Sycamore has already seen one of its retail acquisitions — women's shoe and accessories seller Nine West — go into bankruptcy. The financial machinations that left Nine West laden with debt after Sycamore's leveraged buyout of the Jones Group was a source of conflict in that Chapter 11 case. (Sycamore declined through a spokesperson to comment for this article.)
Sycamore is not alone. The private equity owners of Payless, Toys R Us and others have come under scrutiny in bankruptcy cases over allegations they moved money out of those retailers and into their own pockets. Payless owners Golden Gate Capital and Blum Capital were sued by the retailer's creditors over $400 million in dividend transactions that added debt onto the shoe seller, similar to what Sycamore did with Staples. The private equity firms settled the suit.

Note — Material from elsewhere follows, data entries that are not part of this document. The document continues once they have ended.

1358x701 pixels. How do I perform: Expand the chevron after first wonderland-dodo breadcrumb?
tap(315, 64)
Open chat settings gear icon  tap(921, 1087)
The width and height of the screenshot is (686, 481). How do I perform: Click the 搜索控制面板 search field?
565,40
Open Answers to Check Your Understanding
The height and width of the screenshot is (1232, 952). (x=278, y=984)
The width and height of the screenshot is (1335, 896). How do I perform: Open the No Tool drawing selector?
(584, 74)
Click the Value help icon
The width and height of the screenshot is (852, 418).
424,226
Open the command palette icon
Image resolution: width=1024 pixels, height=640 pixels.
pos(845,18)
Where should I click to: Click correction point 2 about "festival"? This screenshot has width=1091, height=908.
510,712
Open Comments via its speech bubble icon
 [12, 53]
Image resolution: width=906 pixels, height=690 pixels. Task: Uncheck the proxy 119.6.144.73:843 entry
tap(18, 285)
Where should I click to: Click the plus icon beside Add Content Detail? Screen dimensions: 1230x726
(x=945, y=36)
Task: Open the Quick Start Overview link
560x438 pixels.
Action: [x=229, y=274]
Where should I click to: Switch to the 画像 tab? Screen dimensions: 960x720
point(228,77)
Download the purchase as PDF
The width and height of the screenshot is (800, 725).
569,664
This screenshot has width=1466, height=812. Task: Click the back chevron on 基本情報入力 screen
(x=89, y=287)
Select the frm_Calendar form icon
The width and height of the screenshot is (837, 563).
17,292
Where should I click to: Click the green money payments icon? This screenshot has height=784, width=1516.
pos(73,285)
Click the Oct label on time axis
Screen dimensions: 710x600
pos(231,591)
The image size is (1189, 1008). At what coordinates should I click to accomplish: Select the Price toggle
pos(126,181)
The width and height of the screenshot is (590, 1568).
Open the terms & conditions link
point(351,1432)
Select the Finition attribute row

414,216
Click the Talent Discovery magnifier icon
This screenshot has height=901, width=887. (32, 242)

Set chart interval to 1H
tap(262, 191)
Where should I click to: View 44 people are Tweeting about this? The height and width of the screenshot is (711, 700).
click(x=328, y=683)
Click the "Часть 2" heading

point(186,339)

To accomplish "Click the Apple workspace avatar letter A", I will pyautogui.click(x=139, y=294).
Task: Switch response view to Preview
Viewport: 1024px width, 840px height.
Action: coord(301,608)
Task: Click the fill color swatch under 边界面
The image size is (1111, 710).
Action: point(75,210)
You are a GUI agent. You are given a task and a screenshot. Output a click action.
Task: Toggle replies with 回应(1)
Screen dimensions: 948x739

But if Staples is any indication, private equity hasn't been subdued by the court tussles. One reason may be that, as Craig Solomon Ganz, a partner with law firm Ballard Spahr, noted, it is difficult to prove in court that a private equity firm knowingly ran a company into the ground while stripping out value for itself.
Moreover, the current loan and bond terms tend to favor private equity companies over lenders. "What that means in practice is, even if you buy a company and it doesn't perform as you had hoped, or you failed to turnaround its sales or revitalize its business, you still have a lot of tricks up your sleeve to extract value from the investment" because financing terms are beneficial for private equity firms' interests, Debtwire's Caiger-Smith said.
Still in the game
As for defaults and bankruptcies, investor money on both the lending side and in private equity funds still needs somewhere to go. And retail may still be attractive, despite the recent Chapter 11s.
"If there's an accretive process that they can underwrite for their credit folks, then yes, they're still in the game for these things," Ganz said. "But I think the days of where they were buying them with a little less due diligence and a little less credit analysis, because they saw some cash flows and they saw that they could — legitimately, not fraudulently — pull out some of their equity out of it and get a good return for investors on the short term, I think those days might be gone. Because it's not as much of a short-term play."
And those Chapter 11s don't necessarily mean that a private equity owner lost its investment. "It's absolutely possible that a private equity firm could still generate a return even in a deteriorating situation," said Debtwire senior retail analyst Philip Emma.
He noted private equity firms, in addition to their equity stake in a company, will often also buy some of its debt, adding another way to profit, along with real estate and business unit spin-offs, all of which can provide sources of profit beyond selling the acquired company.